═════ DOCUMENT SECTION ═════
The Chartered Status for the Public Relations is unique to CIPR and no other PR association, service provider or academic institution in the world can grant it – only CIPR can.
In the near future, just as companies employ the services of a Chartered Accountant/Architect/Engineer because they provide that guarantee of knowledge and professional ethics, the same will happen with the Chartered status for Public Relations. It will be a measurement of credibility, performance and professionalism for those PR services users: when an international crisis looms, when reputational issues are at stake, when behaviours and practices come under spotlight, the Chartered Practitioner will be the one expected to provide his/her best advice, underpinned by an impeccable professional record.
It was this uniqueness that has attracted me to apply for my Chartered status 5-years-ago (I’m a Founding Chartered Practitioner). I took mine as a challenge, not as a Client/peer recognition: I wanted to prove to myself that I can do it and that I have got what it takes. It took me almost 2 years to get it: a long Statement of Experience, an academic paper of 5,000 words and a palm-sweating interview with 2 assessors that lasted almost 2 hours.
The Chartered process of today is much more streamlined to meet the time restrictions of the candidates – what has not changed (and this I know for a fact) is the robustness of the assessment. The current pass rate is of 80% and the assessors provide all candidates with plenty of opportunities to present their arguments.
I’ve been a Chartered Status Assessor for over a year now and had the opportunity to assess some amazing practitioners, individuals who do us all honour, such as Sarah Hall, John Wilkinson, Laura Sutherland, Lindsey Collumbell, Chris Holly, Nicola Bothwell, Chris Love and many others. No matter what the future holds for them and no matter who they will be working for, there titles cannot be “claimed” by anyone nor can they be transferred to anyone: the “Chart.PR” designation is theirs forever.
You can join us in our journey towards making PR a credible and professional standards based occupation. I haven’t won any PR Awards, I am not a Fellow or President of CIPR, I have not won any medals – but I am immensely proud that I am a Founding Chartered PR Practitioner because, to be one, I had to demonstrate that I have got what it takes to reach the summit of professional recognition and achievement in Public Relations. You can do it, too.
═════
EXERCISE INSTRUCTIONS ▸
- 1) Answer these from the piece on Chartered status in public relations:
(a) How long did it take the writer to get Chartered status?
(b) What is the current pass rate?
(c) How long has the writer been a Chartered Status Assessor?
- 2) Copy word for word the stretch of the piece on Chartered status in public relations from "In the near" through "impeccable professional record.".
═════ RECORDS ═════
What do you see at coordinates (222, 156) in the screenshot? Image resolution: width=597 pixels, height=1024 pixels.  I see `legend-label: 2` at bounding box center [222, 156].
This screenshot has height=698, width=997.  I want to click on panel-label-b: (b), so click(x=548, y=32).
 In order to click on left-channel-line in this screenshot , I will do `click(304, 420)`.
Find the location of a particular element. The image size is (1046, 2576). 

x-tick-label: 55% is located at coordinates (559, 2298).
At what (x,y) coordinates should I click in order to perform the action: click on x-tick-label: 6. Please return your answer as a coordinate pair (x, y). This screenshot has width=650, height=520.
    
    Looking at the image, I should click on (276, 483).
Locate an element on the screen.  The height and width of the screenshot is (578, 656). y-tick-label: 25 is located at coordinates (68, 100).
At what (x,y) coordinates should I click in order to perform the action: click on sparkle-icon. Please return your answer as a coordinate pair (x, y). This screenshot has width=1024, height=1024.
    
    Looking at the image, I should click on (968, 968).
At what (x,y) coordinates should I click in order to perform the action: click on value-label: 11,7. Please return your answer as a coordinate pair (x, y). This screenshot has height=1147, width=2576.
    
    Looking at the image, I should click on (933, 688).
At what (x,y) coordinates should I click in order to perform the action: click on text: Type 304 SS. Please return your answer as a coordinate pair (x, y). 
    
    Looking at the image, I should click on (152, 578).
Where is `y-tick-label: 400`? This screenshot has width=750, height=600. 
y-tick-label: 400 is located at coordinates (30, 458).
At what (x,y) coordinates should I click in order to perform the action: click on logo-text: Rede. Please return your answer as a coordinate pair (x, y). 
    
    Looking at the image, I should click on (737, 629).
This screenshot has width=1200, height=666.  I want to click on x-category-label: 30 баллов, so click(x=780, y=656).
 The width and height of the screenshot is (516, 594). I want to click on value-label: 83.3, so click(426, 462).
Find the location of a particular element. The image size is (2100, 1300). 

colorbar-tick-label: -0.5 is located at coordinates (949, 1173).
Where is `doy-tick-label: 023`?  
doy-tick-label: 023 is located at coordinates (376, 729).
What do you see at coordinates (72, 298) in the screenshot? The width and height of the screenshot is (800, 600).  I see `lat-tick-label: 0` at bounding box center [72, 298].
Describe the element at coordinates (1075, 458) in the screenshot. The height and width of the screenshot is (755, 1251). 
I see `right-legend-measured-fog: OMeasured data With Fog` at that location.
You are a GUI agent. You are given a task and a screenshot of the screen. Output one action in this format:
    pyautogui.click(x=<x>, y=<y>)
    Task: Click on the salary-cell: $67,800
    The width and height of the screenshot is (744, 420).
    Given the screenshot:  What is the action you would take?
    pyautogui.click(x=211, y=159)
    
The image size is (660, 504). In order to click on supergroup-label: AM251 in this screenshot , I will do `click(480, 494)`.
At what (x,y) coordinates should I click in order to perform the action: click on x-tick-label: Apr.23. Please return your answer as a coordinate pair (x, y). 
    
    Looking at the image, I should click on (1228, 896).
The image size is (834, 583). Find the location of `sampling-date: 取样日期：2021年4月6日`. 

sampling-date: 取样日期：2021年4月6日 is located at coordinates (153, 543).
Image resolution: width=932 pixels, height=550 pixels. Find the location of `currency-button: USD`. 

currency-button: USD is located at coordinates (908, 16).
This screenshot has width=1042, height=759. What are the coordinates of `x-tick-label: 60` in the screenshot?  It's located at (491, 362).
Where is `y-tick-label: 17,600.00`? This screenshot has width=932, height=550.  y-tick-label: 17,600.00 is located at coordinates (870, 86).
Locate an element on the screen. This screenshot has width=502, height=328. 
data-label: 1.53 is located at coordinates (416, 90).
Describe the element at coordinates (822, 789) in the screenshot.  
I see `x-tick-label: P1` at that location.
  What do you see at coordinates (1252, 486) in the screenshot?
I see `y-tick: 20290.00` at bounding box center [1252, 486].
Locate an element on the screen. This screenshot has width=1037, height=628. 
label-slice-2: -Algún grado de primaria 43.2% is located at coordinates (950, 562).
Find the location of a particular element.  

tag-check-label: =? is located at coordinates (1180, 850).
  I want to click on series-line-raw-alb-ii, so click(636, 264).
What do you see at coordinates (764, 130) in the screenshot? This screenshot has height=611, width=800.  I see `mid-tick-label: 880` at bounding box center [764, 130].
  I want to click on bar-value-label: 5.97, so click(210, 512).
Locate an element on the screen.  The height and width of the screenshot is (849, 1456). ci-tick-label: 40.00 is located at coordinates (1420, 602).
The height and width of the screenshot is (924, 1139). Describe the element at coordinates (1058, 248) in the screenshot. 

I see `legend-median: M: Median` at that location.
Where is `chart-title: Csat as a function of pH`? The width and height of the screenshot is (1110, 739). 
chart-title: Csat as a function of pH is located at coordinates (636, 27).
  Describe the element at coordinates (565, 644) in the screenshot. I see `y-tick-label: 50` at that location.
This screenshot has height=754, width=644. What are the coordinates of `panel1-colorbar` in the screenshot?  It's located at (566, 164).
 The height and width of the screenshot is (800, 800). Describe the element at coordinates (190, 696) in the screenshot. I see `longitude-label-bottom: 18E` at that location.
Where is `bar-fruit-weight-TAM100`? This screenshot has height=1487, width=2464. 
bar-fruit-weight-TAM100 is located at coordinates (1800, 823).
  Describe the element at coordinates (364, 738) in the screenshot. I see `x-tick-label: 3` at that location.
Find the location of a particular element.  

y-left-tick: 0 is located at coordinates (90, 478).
═════
RESPONSES FOR EACH TASK ▸
- 1)
(a) Almost 2 years.
(b) 80%.
(c) Over a year.

- 2)
In the near future, just as companies employ the services of a Chartered Accountant/Architect/Engineer because they provide that guarantee of knowledge and professional ethics, the same will happen with the Chartered status for Public Relations. It will be a measurement of credibility, performance and professionalism for those PR services users: when an international crisis looms, when reputational issues are at stake, when behaviours and practices come under spotlight, the Chartered Practitioner will be the one expected to provide his/her best advice, underpinned by an impeccable professional record.